Изложение его было смело, откровенно, язык благороден, речь, исполненная ясности и теплоты, порой восходила до вдохновения.
Публика увлекалась до восторга.
Когда Грановский пришел на следующую лекцию, толпа была так велика, что он с трудом пробирался до кафедры; когда он поравнялся с Александром, тот встал с своего места и, почтительно поклонившись ему, сказал: «Дальше пройти нельзя — все занято». Находившиеся вблизи засмеялись, Грановский, улыбаясь и конфузясь, остановился на минуту, сказал несколько слов с Александром и стал пробираться дальше. Толпа, теснясь, расступалась, и молодой доцент взошел на кафедру. Его встретил гром рукоплесканий. Он ждал и не вдруг пришел в нормальное состояние.
В «Москвитянине» сделано было замечание Грановскому, почему он, читая о средних веках Европы, ничего не сказал о России? стоит со стороны западной науки и слышно, что намерен держаться Гегеля?{12}
Замечание «Москвитянина» заставило опасаться закрытия публичных лекций Грановского, тем больше, что увлечение публики росло. Желая предупредить это и оправдаться, на первой же лекции, после сделанного ему замечания, Грановский, обратясь к слушателям, сказал: «Считаю необходимым оправдаться перед вами: меня обвиняют в пристрастии к Западу; я взялся читать часть его истории и не вижу, почему должен читать ее с ненавистью. Запад кровавым потом выработал свою историю, плоды ее достались нам почти даром, нет права не любить ее.
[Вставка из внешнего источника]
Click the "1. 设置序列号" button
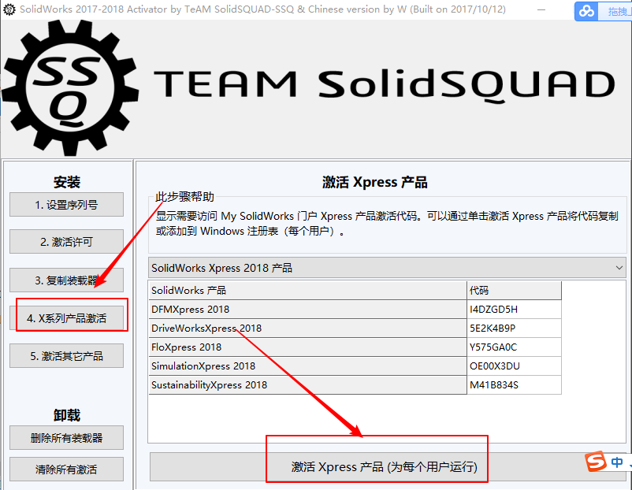Image resolution: width=632 pixels, height=490 pixels. point(66,205)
Если бы я взялся читать нашу историю — и в нее принес бы ту же любовь. Меня обвиняют в пристрастии к системам — я имею свои ученые убеждения, и только во имя их явился на этой кафедре. Рассказывать ряд событий и анекдотов не входило в мой план, проникнуть их мыслию…»{13} Рукоплескания не дали ему кончить речь и проводили из аудитории. Грановский в своих лекциях касался вопросов, волнующих душу. Когда он говорил о славянском мире, трепет пробегал по аудитории, слезы блестели на глазах. Грановский, сильно тронутый, благодарил просто, замолкал, когда речь его прерывалась рукоплесканиями, и кланялся. Крики, шум, аплодисменты, торжественный беспорядок, доценту жали руки — он вышел в лихорадке.
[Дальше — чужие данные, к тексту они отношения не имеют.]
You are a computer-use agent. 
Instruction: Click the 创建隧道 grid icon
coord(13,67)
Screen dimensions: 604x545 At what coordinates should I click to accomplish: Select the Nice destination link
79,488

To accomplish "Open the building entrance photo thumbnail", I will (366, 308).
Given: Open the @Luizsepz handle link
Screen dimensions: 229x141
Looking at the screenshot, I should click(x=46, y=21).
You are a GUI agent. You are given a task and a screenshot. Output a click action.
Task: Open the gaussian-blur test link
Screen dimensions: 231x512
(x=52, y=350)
Публика вкусила упоение всенародной, энергической речи. Друзья сделали Грановскому обед. Весело, шумно, пьяно окончился этот день.
Александр написал вторую статью о лекциях Грановского — и также просил графа Строганова напечатать ее в «Московских ведомостях». Граф отказал. Тогда Александр поместил ее в «Москвитянине», Она вышла в седьмом нумере 1844 года, 22 июля{14}.
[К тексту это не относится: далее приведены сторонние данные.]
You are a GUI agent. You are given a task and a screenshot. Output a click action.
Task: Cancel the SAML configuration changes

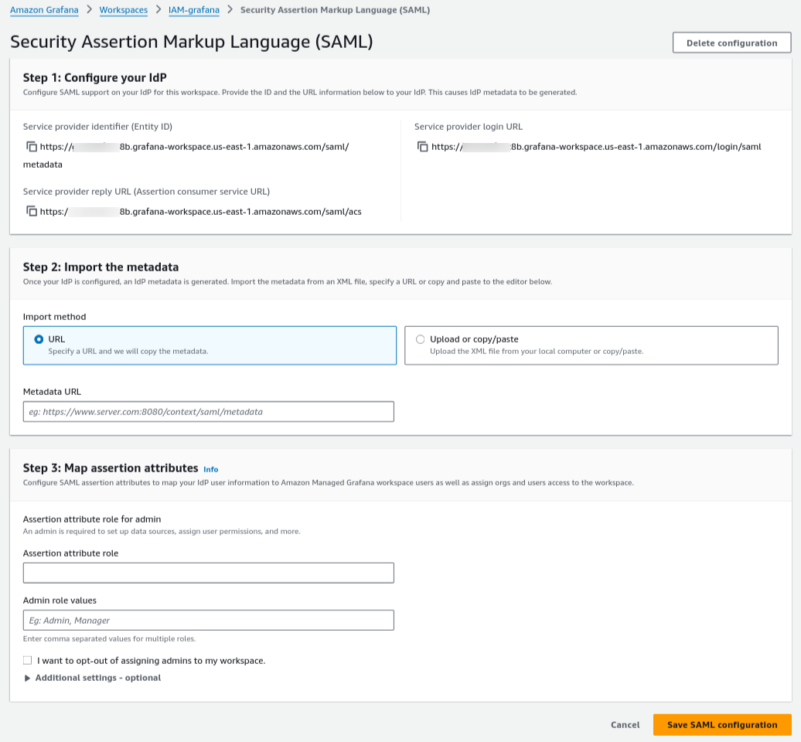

Публичные чтения Грановского кончились: в ушах моих еще раздается дрожащий от внутреннего волнения, глубоко потрясенный от сильного чувства голос, которым он благодарил слушателей, и дружный, громкий, продолжительный ответ, которым аудитория прогремела ему свою благодарность. «Благодарю еще раз, благодарю тех, которые, сочувствуя мне, разделили добросовестность моих ученых убеждений, благодарю и тех, которые, не разделяя их, с открытым челом, прямо и благородно высказывали мне свою противоположность!» Этими прекрасными словами заключил Грановский свой курс. Вы помните, что после первого чтения я решился назвать событием замечательным этот курс, — теперь я имею некоторое право сказать, что не ошибся. Участие к чтениям г. Грановского беспрерывно возрастало, его кафедра была постоянно окружена тройным венком дам, и заметьте, доцент читал свой предмет со всею важностью науки, не рассыпая ненужных цветов, не жертвуя глубиною для приятной легкости. Мне кажется, ничем не мог он более выразить своего уважения и благодарности слушательницам, посещавшим его чтения, — и они были ему признательны. Слава богу, проходит время того оскорбительного внимания к женщине, когда для неё, рядом с дельным изложением науки, излагали предмет намеренно искаженным образом, считая один мужеский ум способным к глубокомыслию.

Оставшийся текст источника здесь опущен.